Diana (Gal Gadot) lives alongside her people, the Amazons, on the hidden paradise of Themyscira, going against the wishes of her mother, Queen Hippolyta (Connie Nielsen), to train with General Antiope (Robin Wright) for a long-prophesied battle that may never come. However, when Steve Trevor (Chris Pine), an American spy working for British Intelligence during the first World War crashes on the island while fleeing German troops, Diana becomes horrified by his stories of suffering innocents and opts to accompany him back to man’s world, to stop the war and bring peace to man’s world.

Director Patty Jenkins (of the ever-so overlooked Monster) has cited Donner’s Superman as her primary inspiration for the film, and it shows. Wonder Woman even shares that movie’s primary flaw — that being an overcooked finale that slightly murks up the themes of the previous running time. But it also shares all of Superman‘s strengths, especially in regards to one: the essence of the character.

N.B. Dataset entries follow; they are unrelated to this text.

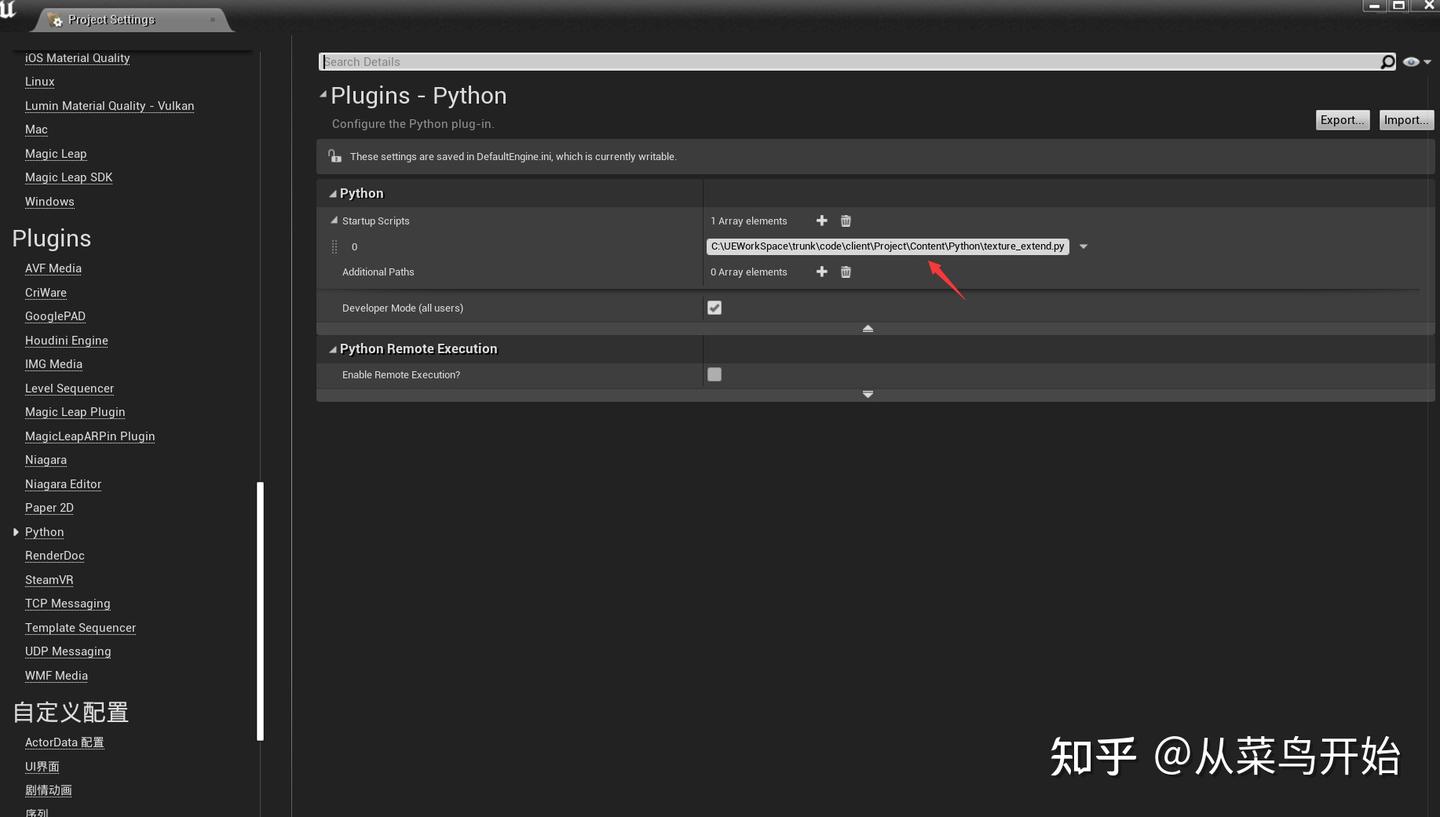Click the Unreal Engine logo icon
The image size is (1440, 817).
tap(9, 10)
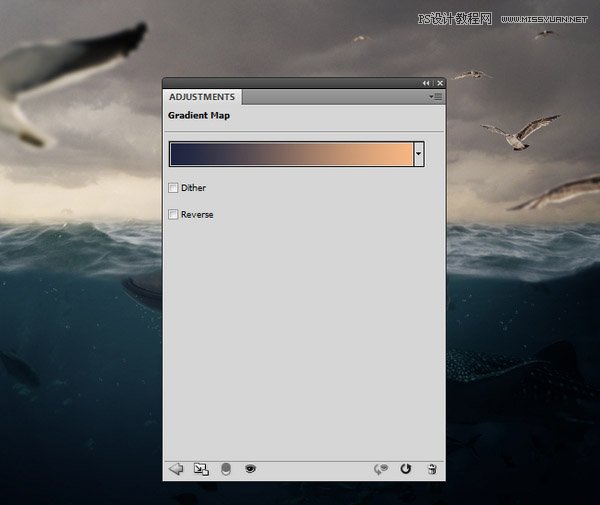Delete adjustment layer with trash icon
Screen dimensions: 600x505
tap(432, 469)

Wonder Woman believes that humans are inherently good, and that with compassion and love, she will show them the way to peace, and the movie absolutely nails Diana’s devotion to that principle.

Speaking of Diana, Gal Gadot absolutely knocks this out of the park. Gadot is everything Wonder Woman is and more: passionate, warm, inviting, tough, and witty. Gadot has astounding chemistry with the entire cast, handling herself extremely well during the lighter, comedic moments and absolutely slaying dramatic scenes. There is one moment in the film that completely encapsulates Diana as a character, where she dresses down a British general for refusing to act on information that Trevor brings back about a new gas weapon that could add millions more to the war’s already devastating death toll. It was that moment where I completely fell in love with her performance, because Gadot sold Diana’s sincere devotion to what she believes in. She is an absolute revelation here in every way imaginable, and I imagine that in 25 years people will talking about this turn the way people still discuss Christopher Reeve as Clark Kent.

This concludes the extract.